Until the 1970s astronomy in New Zealand remained very much an amateur pursuit, whereby optical observations of the sky were made with relatively small telescopes. Twentieth-century astronomy required equipment and facilities that were beyond the purse of the New Zealand government. This meant that the country played no direct part in the extraordinary advances in astronomical research that characterised that century, such as the discovery that the universe is expanding, or that stars have definite lifespans. New Zealand did not venture into the field of radio-astronomy after the Second World War, unlike its neighbour Australia, which rapidly built up an international reputation with the Parkes radio telescope and later the Australia telescope (an array of eight antennae).
Gifford Memorial Observatory
Charles Gifford, a mathematics teacher at Wellington College and gifted amateur astronomer, established a school observatory on the Wellington town belt between the college and Government House.
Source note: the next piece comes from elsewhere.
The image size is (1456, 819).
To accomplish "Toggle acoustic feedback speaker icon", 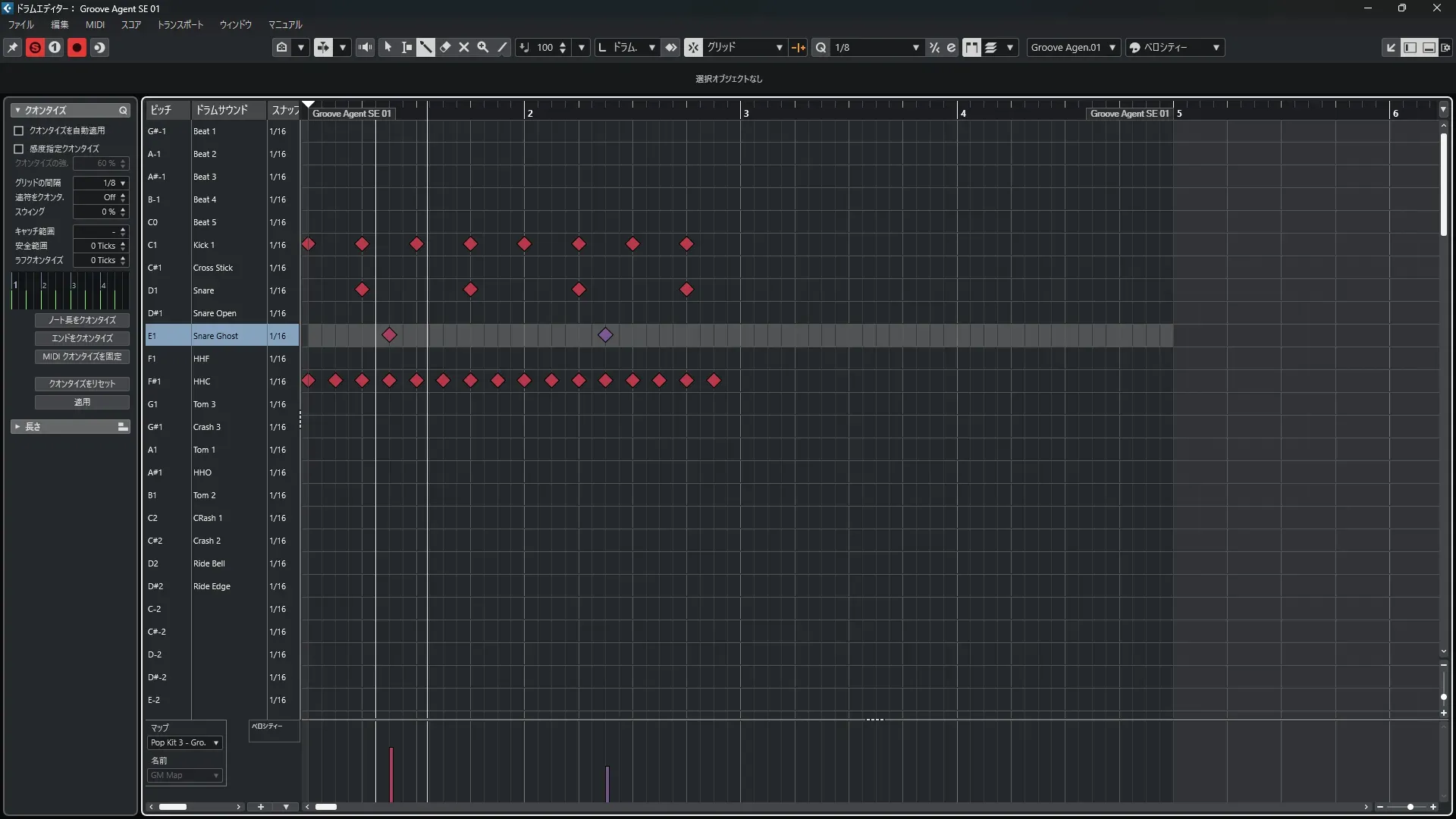I will [x=365, y=47].
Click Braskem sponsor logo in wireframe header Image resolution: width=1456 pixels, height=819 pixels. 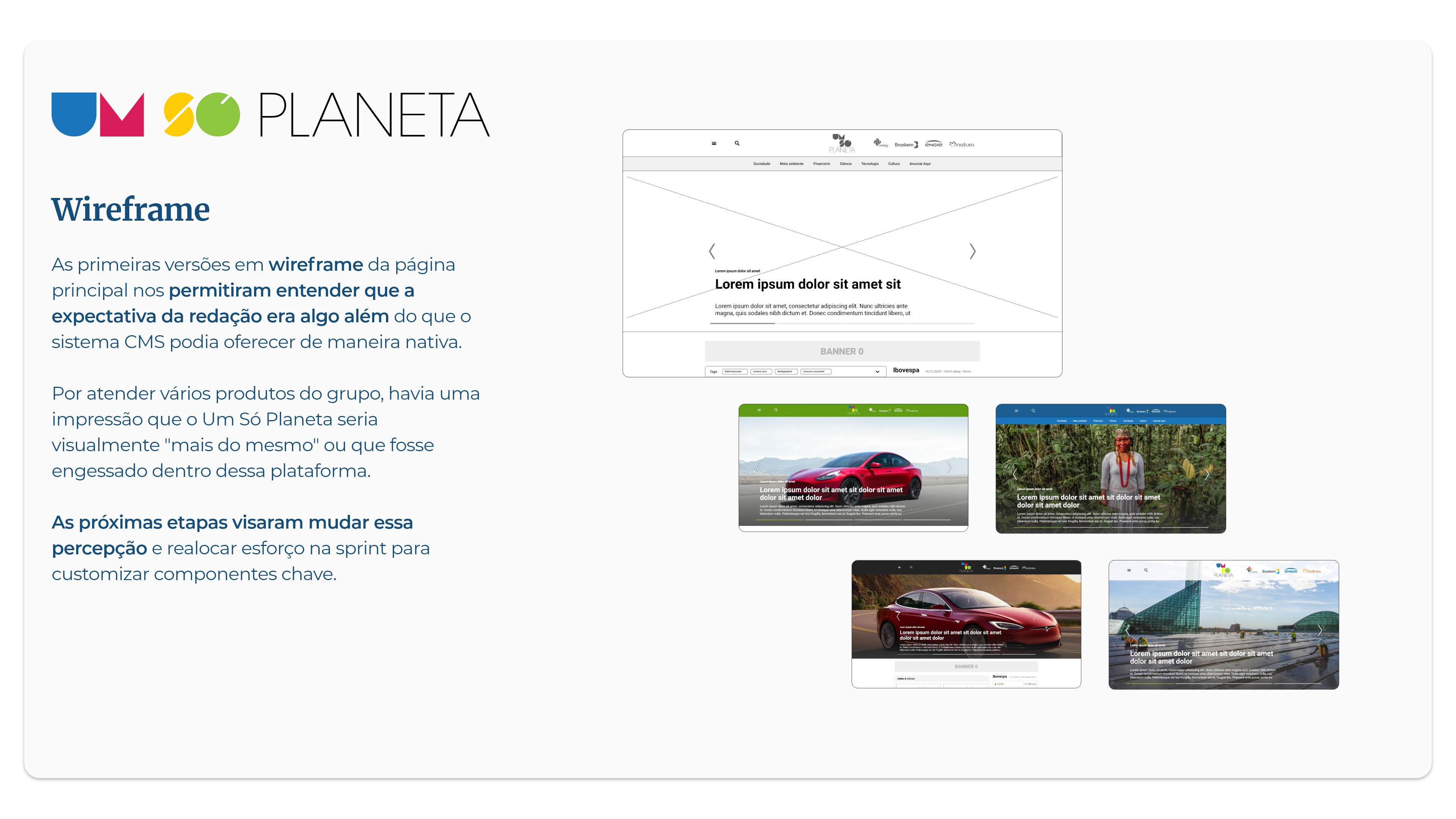906,145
It fell into disrepair in the 1970s. Some 20 years later a few enthusiasts set about restoring the facility and its original 130-millimetre Zeiss refractor telescope. The Gifford Memorial Observatory was reopened in March 2000 for the use of all young people in the Wellington region.
Astronomers and their theories
In the first years of the 20th century, Professor Alexander Bickerton of Canterbury University College, Christchurch, advanced his partial impact theory of star collision to explain the origin of variable stars (stars that vary in brightness). Although there was no evidence to support his theory, Bickerton developed it in an attempt to explain the origin of the solar system.
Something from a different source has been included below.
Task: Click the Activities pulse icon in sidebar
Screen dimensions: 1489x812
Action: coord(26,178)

Charles Gifford, mathematics teacher at Wellington College, was more successful with his theory of the origin of craters on the moon. In the 1920s and 1930s he contested the view that they were volcanic in origin and proposed they were formed by the impact of meteors. It was not until the 1970s, when space missions reached the moon, that Gifford’s theory was proved to be correct.
Astronomical societies in New Zealand
It has been estimated that New Zealand has more amateur astronomical societies per head of population than any other country. In 2004, 24 regional societies, spread from Whāngārei to Invercargill, were in operation. A number of them ran their own observatories.
The Royal Astronomical Society of New Zealand was founded in 1920, and formed a nationwide umbrella organisation to which the regional societies are affiliated. It includes both amateur and professional members. The society contains a number of sections for different interest groups, including such areas as auroras, variable stars and comets. The society publishes the quarterly journal Southern Stars and hosts a website.
The Carter Observatory in Wellington was built in 1941. It houses a 23-centimetre refractor and a 41-centimetre reflector telescope. A planetarium was built beside the observatory in 1992 to strengthen its role as a regional resource for astronomy education. It became the National Observatory of New Zealand in 1977, but has never been able to fulfil the role of a major research observatory.
The Auckland Observatory on One Tree Hill opened in 1967 and has a 50-centimetre Zeiss Cassegrain reflector telescope. This has been used for photometry of variable stars. The observatory is part of the Auckland Stardome, which features a Zeiss Planetarium, completed in 1997.
The doyen of amateur observers must be Nelson resident and retired shopkeeper Albert Jones. Born in 1920, Jones is a prolific observer of variable stars. Using a telescope he built in 1948, he amassed over half a million visual observations noted for their reliability and precision. Jones has contributed to a number of scientific projects on variable stars, including an observational programme using the Hubble space telescope. He discovered a comet in 1946 and another 54 years later. His greatest discovery was in February 1987, when he co-discovered the famous supernova 1987A in the Large Magellanic Cloud, the brightest explosion of a dying star to be seen with the naked eye since the 17th century.